Acidente de trânsito é “involuntário”? A discussão cresce: em Minas, um carreteiro foi a júri popular e por pouco não foi condenado a mais de 100 anos, acusado de cinco mortes
Luciano Alves Pereira
Em junho, foi a julgamento, em Belo Horizonte, o carreteiro Leonardo Faria Hilário, residente em Mato Grosso do Sul. Em sessão de mais de 13 horas, os jurados inocentaram o acusado por 4 a 3, um resultado apertado. Ele foi indiciado por crime de trânsito, delito tradicionalmente considerado culposo no Brasil, sujeito a penas leves. Mas isso pode estar mudando, como se demonstrou no fato de Leonardo ter ido a júri popular. Se condenado, a pena dele poderia ter chegado a 100 anos de prisão, por aí. No acidente provocado pelo caminhão dirigido por ele, morreram cinco pessoas.
O processo ganhou interesse da imprensa porque aquilo que chamamos de opinião pública – formada pelas pessoas mais influentes da sociedade – já se mostra inconformada com o entendimento cristalizado de que a causa dos acidentes de trânsito é sempre involuntária, cai no conceito de culposo na linguagem jurídica, é fruto da negligência, imprudência ou imperícia. Contrariamente ao conceito de doloso, no qual o autor conhece os riscos de seus atos e os assume quanto aos resultados.
Eis o resumo do acidente do Leonardo, como foi publicado na Carga Pesada nº 154, de março de 2011. Em janeiro daquele ano, no Anel Rodoviário de Belo Horizonte, ao volante de um bitrem Volvo graneleiro, ele descia um longo declive de seis quilômetros. A dois quilômetros do final, uma câmera da TV Globo gravou que sua velocidade era descontrolada: 115 km/h, segundo apontou depois a perícia policial. E ia na faixa da esquerda. Resultado: com 55 toneladas de PBTC, o bitrem atingiu 15 veículos, até bater em um truque-baú. A lambança deixou cinco mortos, além de feridos. Entre estes, Laura Gibosky, de 4 anos, portadora de sequelas até hoje.O júri do Leonardo faz lembrar o histórico caso, também de Minas, ocorrido há décadas. Dois automobilistas de Mar de Espanha, na Zona da Mata, faziam um pega pela estreita MG-126 de acesso à cidade, quando um colidiu de frente com um Fusca numa curva. Os cinco ocupantes do Fusca morreram. Eram da mesma família. Os autores, gente de prestígio (um era médico), ficaram à sombra do homicídio involuntário por décadas, apesar de todos os elementos de prova apontarem para o tal dolo eventual. A acusação teve de apelar em todas as instâncias até conseguir o julgamento para um dos acusados. A memória do resultado perdeu-se nas brumas do tempo.
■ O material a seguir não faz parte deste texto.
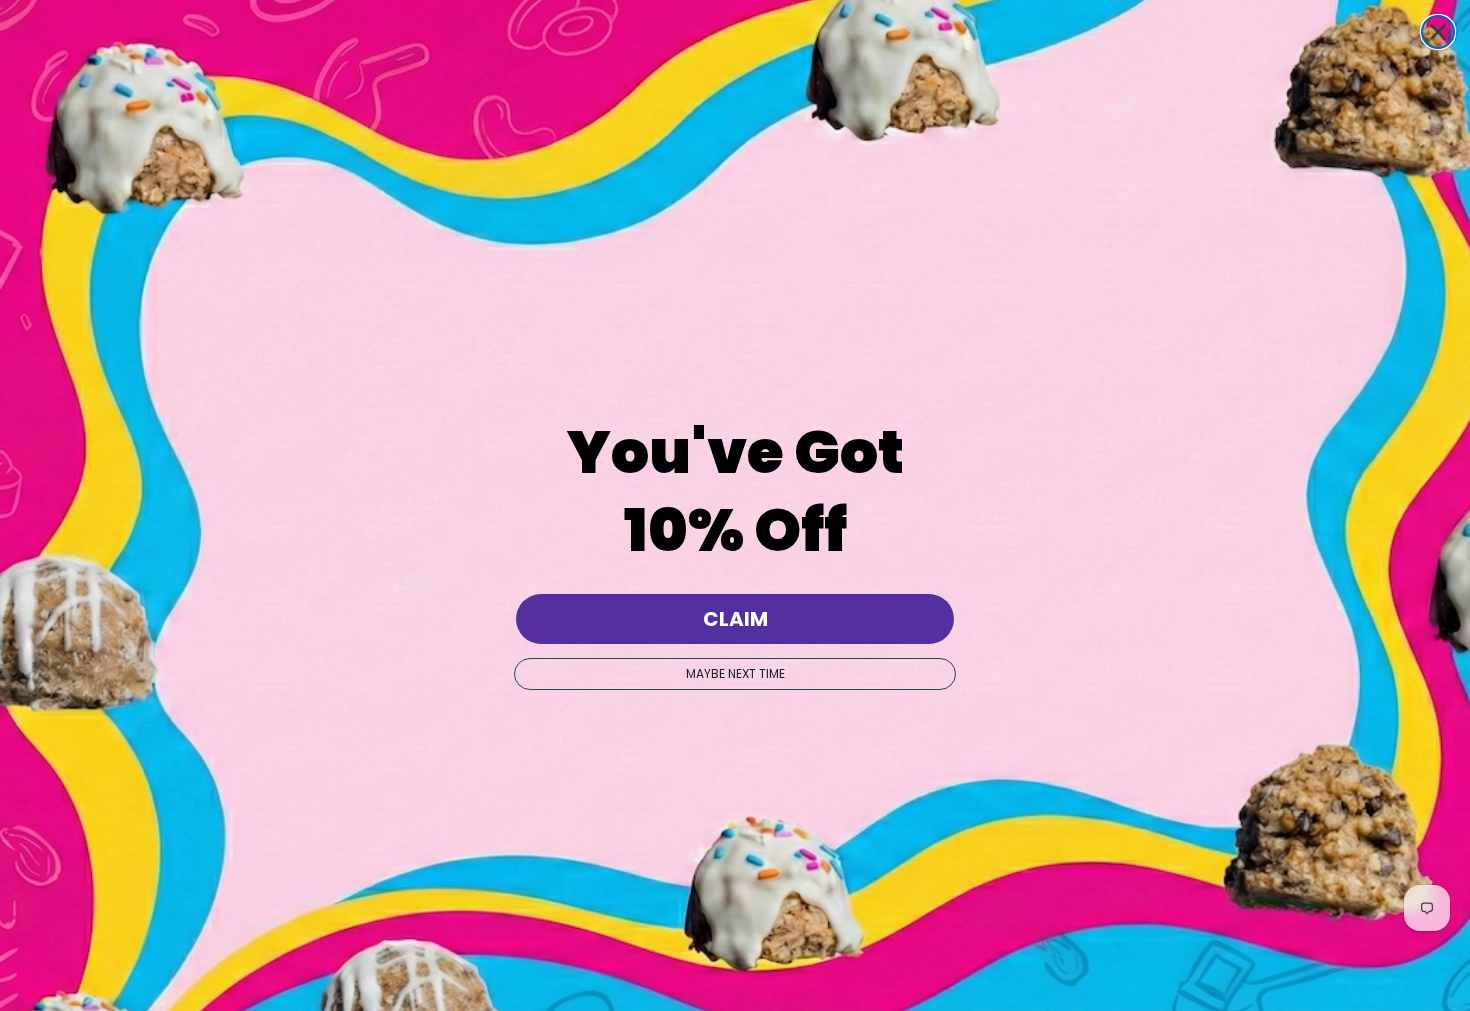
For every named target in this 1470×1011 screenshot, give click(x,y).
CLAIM (735, 619)
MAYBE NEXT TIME (735, 673)
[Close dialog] (1438, 32)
SAIA JUSTA – A absolvição de Leonardo deu causa a desencantos, mas já foi outro registro de mudança. Vale considerar ainda que juiz, promotor e jurados nada entendem de caminhão. Por outro ângulo, um apresentador de TV, tocado pela absolvição, preferiu escorar-se na neutralidade profissional e sugeriu que se perguntasse às famílias das vítimas o que achavam da sentença.